++++ AVAILABLE DATA ++++

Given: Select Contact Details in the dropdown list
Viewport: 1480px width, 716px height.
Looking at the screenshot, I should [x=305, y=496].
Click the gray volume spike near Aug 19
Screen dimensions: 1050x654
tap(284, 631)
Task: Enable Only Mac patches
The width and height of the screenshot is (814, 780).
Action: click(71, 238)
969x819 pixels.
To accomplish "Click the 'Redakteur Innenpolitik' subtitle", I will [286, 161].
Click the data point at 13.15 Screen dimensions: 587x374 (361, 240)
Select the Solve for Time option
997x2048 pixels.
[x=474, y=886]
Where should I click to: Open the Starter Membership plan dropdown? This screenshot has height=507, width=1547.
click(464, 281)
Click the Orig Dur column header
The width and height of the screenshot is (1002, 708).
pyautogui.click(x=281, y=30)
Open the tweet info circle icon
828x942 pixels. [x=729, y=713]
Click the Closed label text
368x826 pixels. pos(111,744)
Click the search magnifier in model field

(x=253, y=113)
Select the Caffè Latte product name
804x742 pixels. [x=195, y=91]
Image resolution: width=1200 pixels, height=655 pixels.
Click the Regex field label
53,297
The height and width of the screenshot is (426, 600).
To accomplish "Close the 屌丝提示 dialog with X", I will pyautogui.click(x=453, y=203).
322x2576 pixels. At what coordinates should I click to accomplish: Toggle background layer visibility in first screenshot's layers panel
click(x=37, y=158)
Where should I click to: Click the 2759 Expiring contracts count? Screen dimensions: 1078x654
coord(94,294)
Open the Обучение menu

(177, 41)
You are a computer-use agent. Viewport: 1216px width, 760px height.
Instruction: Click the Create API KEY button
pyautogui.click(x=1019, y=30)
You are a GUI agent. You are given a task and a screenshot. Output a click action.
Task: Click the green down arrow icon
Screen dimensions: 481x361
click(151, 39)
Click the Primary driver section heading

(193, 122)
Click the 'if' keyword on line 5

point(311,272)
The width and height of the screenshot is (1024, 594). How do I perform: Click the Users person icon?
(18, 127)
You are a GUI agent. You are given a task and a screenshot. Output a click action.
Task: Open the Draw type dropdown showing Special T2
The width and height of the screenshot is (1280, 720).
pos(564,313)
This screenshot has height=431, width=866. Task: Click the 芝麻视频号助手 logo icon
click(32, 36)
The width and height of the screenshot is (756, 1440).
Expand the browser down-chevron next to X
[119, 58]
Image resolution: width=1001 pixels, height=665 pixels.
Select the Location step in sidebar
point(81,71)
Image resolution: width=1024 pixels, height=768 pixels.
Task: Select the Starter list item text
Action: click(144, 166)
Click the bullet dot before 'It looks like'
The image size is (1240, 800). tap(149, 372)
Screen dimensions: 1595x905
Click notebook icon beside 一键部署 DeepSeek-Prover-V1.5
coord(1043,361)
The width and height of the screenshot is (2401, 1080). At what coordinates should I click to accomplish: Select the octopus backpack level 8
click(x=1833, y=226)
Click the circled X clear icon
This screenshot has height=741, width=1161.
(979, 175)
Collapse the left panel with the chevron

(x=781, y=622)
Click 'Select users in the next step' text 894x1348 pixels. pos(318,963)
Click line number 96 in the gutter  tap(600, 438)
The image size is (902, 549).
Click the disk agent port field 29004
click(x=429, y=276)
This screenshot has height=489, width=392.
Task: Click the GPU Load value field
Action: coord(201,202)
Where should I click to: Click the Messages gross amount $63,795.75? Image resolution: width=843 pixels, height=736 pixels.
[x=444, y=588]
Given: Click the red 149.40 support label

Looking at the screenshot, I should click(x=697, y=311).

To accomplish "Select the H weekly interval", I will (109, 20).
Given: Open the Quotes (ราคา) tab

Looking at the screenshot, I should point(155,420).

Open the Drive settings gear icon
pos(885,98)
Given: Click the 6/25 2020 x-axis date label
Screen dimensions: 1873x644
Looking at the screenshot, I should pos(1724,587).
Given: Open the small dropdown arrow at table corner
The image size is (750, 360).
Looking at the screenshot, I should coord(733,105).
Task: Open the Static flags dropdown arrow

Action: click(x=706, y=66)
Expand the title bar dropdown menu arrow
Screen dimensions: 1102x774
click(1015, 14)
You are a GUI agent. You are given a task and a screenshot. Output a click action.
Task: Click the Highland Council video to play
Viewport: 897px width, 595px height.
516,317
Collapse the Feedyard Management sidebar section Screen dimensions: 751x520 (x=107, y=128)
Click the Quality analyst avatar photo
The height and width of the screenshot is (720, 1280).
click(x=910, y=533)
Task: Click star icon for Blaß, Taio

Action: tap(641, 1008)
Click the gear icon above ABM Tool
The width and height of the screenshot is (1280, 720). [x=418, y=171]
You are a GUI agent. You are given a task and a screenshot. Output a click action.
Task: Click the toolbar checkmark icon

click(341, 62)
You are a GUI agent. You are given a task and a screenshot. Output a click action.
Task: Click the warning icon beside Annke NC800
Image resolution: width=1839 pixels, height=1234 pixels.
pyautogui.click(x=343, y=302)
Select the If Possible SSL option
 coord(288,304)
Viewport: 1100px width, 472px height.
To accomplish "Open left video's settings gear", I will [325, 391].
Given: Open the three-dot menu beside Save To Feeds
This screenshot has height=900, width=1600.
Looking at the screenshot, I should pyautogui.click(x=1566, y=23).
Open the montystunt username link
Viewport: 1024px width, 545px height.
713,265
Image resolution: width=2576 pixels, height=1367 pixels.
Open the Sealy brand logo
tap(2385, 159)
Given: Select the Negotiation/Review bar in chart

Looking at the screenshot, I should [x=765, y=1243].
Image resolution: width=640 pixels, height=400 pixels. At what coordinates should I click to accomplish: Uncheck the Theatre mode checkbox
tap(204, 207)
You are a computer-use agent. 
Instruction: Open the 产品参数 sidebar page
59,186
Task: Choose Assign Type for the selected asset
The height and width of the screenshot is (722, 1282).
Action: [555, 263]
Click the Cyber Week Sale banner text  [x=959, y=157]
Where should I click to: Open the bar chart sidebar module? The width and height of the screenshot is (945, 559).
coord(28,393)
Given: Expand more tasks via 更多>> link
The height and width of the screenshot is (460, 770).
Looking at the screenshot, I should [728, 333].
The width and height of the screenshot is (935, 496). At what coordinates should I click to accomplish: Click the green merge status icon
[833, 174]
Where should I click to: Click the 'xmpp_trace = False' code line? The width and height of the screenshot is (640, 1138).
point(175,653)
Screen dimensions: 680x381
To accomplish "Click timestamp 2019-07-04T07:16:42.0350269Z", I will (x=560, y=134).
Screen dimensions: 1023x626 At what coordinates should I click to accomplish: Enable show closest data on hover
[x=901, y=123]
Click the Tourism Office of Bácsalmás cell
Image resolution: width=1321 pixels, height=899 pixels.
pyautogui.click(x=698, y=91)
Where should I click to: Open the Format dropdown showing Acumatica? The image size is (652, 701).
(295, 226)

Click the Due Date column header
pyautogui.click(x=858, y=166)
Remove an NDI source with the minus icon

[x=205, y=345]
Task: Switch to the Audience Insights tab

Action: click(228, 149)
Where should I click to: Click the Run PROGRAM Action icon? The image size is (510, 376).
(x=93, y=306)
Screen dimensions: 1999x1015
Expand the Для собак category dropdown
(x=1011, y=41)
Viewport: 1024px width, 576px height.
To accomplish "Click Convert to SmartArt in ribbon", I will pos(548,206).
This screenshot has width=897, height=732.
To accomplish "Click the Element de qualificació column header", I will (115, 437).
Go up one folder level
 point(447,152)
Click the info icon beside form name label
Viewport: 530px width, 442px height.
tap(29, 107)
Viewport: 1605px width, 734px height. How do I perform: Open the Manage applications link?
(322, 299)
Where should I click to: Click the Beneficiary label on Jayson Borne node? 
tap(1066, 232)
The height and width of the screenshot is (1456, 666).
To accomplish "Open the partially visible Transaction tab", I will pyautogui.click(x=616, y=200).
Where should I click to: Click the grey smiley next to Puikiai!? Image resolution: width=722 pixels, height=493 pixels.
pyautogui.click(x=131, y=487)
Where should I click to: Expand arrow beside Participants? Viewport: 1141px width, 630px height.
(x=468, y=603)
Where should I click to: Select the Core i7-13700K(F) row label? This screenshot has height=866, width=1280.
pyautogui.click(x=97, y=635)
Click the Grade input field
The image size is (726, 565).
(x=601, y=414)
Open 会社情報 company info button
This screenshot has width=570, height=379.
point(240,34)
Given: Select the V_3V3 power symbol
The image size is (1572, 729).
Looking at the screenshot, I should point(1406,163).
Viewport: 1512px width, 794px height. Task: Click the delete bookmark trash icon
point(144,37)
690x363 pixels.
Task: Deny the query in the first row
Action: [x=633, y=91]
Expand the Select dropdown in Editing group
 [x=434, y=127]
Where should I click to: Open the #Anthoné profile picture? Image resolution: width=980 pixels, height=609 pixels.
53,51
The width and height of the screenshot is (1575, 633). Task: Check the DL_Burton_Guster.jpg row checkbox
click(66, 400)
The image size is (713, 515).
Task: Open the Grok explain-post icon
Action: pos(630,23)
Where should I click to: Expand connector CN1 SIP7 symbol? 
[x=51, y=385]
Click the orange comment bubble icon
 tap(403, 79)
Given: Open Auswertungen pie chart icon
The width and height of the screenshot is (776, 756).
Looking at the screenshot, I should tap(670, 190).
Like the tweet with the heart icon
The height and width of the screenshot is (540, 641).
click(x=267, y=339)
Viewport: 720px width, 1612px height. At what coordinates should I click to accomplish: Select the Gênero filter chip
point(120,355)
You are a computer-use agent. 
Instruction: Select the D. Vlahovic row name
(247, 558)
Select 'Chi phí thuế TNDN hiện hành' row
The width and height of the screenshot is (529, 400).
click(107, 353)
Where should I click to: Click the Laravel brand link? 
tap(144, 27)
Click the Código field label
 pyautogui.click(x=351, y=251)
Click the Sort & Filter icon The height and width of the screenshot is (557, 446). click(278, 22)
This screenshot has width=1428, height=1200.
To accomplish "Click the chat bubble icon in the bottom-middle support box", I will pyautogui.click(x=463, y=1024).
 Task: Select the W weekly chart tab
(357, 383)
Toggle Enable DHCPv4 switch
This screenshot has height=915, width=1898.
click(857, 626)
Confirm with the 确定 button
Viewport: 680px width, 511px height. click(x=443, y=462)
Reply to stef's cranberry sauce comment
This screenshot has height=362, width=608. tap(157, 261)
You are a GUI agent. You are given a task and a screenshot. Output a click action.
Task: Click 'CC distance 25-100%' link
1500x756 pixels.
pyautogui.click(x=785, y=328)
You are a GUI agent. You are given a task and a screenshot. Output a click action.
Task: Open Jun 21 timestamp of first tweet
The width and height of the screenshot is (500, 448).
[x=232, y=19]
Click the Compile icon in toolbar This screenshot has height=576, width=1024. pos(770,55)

++++

Filter the listing for the word "timestamp" and copy each line that has it.

- TASK SOLUTION
To accomplish "Click timestamp 2019-07-04T07:16:42.0350269Z", I will (x=560, y=134).
Task: Open Jun 21 timestamp of first tweet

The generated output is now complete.